→ **Extract to read**:
━━━
When you buy a puppy or bring an adult dog home a pet is not always socialized enough and can be not so communicative to contact you properly. Reasons might be very different: from lack of communication in a very early puppyhood to undermined trust (for adult dogs), mistakes in upbringing and maltreatment.
Such lack of sociability not only deprives an owner of happiness of communication with a dog, but also poses problems when things come to training and walking and can create risky situations for your pet and for other animals.
To avoid difficulties in socialization and to find a common language with your pet, you need to follow seven simple rules that start working from the very first meeting of you and your dog.
Rule 1. It is not recommended to organize the first meeting with a pet if you are too nervous or you are in a state of some intoxication as all these things change not only your behavior and perception, but also your odor that becomes unpleasant for a dog. Avoid impulsiveness and nervousness, talk in calm, soft, but not over-sweet voice. Don’t make abrupt movements because they can scare a dog, which can perceive such behavior as menace and instead of a contact you will have a conflict. Smoothness of movements and voice, that must also be calm and confident, are the key to your success.
Rule 2. Don’t try to pat of hug a dog when you first see it. During the first meeting keep the distance of approximately one meter – that is the distance at which most of dogs start acquaintance with their congeners. Give a dog time to sniff you properly, and then stretch out your opened palm. It is better to sit down on your knees as for a dog, puppy especially, would be more comfortable to get acquainted at the same level. Such posture lets a dog fully see you and helps to avoid the sense of pressure on a dog.
━━━
→ **The data**:
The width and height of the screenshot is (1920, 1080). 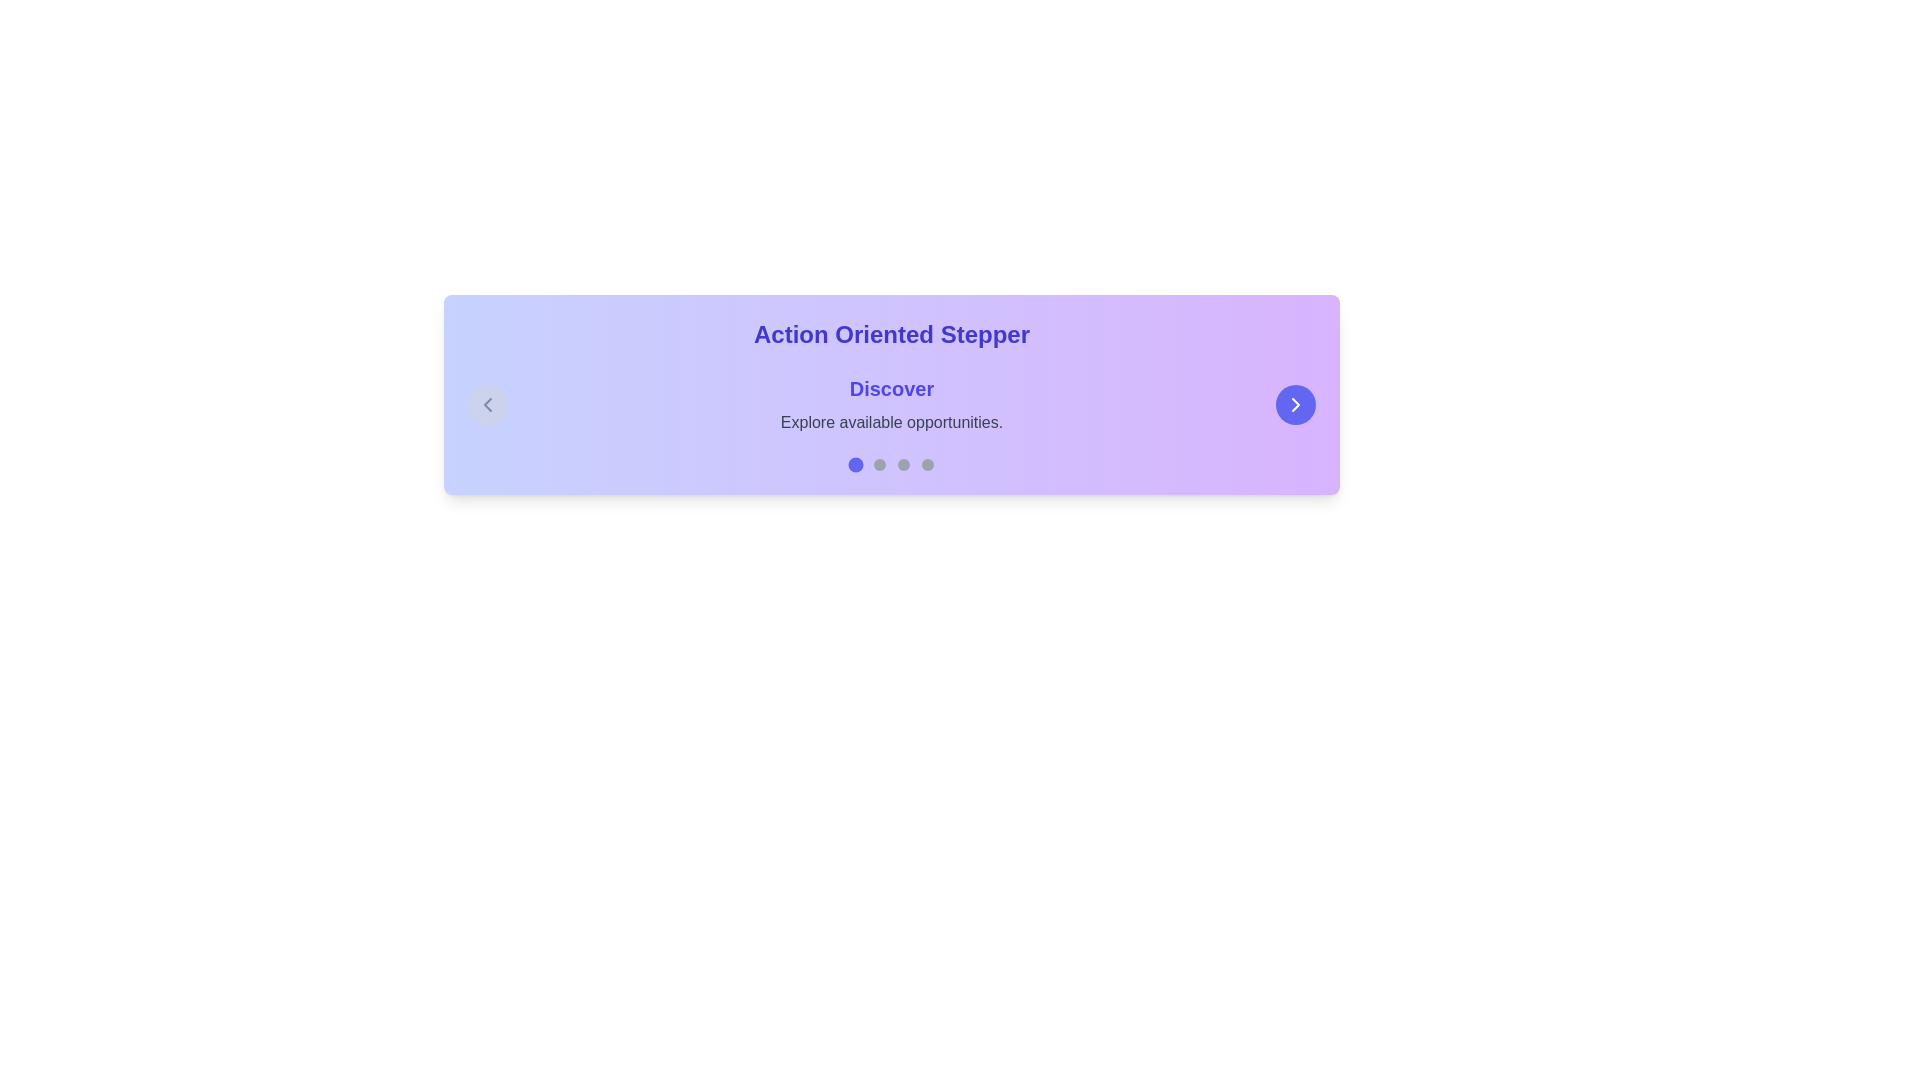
━━━
→ **Task requirements**:
a: Answer the following from the dog socialization text, marking each answer with the same numeral.
(i) How far from the dog should one stay during the first meeting?
(ii) Besides behavior and perception, what else do nervousness or intoxication change?
(iii) How many rules must be followed to avoid difficulties in socialization?
b: List every reason the dog socialization text gives for a pet's lack of sociability.
c: From the dog socialization text, transcribe the part that opens with the words containing "Rule 2. Don’t" and closes with "pressure on a dog.".

→ **Answers for this exercise**:
a:
(i) Approximately one meter.
(ii) The person's odor, which becomes unpleasant for a dog.
(iii) Seven.

b:
- Lack of communication in a very early puppyhood
- Undermined trust (for adult dogs)
- Mistakes in upbringing
- Maltreatment

c:
Rule 2. Don’t try to pat of hug a dog when you first see it. During the first meeting keep the distance of approximately one meter – that is the distance at which most of dogs start acquaintance with their congeners. Give a dog time to sniff you properly, and then stretch out your opened palm. It is better to sit down on your knees as for a dog, puppy especially, would be more comfortable to get acquainted at the same level. Such posture lets a dog fully see you and helps to avoid the sense of pressure on a dog.